[Stored records]
○ ○ ○

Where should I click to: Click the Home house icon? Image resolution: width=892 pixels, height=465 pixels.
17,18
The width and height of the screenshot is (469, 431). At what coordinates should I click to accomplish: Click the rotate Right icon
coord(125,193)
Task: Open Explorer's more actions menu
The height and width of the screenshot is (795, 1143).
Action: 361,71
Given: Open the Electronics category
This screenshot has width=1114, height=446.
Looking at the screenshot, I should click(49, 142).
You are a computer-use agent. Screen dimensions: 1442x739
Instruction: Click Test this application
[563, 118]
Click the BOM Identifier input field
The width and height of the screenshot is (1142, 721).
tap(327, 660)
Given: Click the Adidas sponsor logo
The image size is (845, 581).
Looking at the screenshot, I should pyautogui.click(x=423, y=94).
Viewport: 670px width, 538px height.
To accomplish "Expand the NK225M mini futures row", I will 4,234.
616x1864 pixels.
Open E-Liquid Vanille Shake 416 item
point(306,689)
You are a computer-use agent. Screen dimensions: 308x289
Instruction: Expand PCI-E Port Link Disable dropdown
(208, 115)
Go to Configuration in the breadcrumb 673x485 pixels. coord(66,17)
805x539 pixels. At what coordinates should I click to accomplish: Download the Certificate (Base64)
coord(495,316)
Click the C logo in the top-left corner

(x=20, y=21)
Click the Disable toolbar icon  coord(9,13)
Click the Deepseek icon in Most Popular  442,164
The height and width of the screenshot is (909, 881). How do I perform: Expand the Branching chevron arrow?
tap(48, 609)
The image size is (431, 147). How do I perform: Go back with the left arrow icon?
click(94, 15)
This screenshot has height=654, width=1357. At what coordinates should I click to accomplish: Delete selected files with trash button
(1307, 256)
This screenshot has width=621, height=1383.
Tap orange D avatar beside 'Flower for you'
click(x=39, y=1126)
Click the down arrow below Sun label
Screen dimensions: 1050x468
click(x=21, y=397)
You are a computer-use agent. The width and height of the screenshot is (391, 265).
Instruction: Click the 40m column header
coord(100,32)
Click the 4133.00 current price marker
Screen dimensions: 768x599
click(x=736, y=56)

○ ○ ○

Output all of the data again. Match it exactly.

● **COMPLETED TASK**
Where should I click to: Click the Home house icon? Image resolution: width=892 pixels, height=465 pixels.
17,18
The width and height of the screenshot is (469, 431). At what coordinates should I click to accomplish: Click the rotate Right icon
coord(125,193)
Task: Open Explorer's more actions menu
The height and width of the screenshot is (795, 1143).
Action: 361,71
Given: Open the Electronics category
This screenshot has width=1114, height=446.
Looking at the screenshot, I should click(49, 142).
You are a computer-use agent. Screen dimensions: 1442x739
Instruction: Click Test this application
[563, 118]
Click the BOM Identifier input field
The width and height of the screenshot is (1142, 721).
tap(327, 660)
Given: Click the Adidas sponsor logo
The image size is (845, 581).
Looking at the screenshot, I should pyautogui.click(x=423, y=94).
Viewport: 670px width, 538px height.
To accomplish "Expand the NK225M mini futures row", I will 4,234.
616x1864 pixels.
Open E-Liquid Vanille Shake 416 item
point(306,689)
You are a computer-use agent. Screen dimensions: 308x289
Instruction: Expand PCI-E Port Link Disable dropdown
(208, 115)
Go to Configuration in the breadcrumb 673x485 pixels. coord(66,17)
805x539 pixels. At what coordinates should I click to accomplish: Download the Certificate (Base64)
coord(495,316)
Click the C logo in the top-left corner

(x=20, y=21)
Click the Disable toolbar icon  coord(9,13)
Click the Deepseek icon in Most Popular  442,164
The height and width of the screenshot is (909, 881). How do I perform: Expand the Branching chevron arrow?
tap(48, 609)
The image size is (431, 147). How do I perform: Go back with the left arrow icon?
click(94, 15)
This screenshot has height=654, width=1357. At what coordinates should I click to accomplish: Delete selected files with trash button
(1307, 256)
This screenshot has width=621, height=1383.
Tap orange D avatar beside 'Flower for you'
click(x=39, y=1126)
Click the down arrow below Sun label
Screen dimensions: 1050x468
click(x=21, y=397)
You are a computer-use agent. The width and height of the screenshot is (391, 265).
Instruction: Click the 40m column header
coord(100,32)
Click the 4133.00 current price marker
Screen dimensions: 768x599
click(x=736, y=56)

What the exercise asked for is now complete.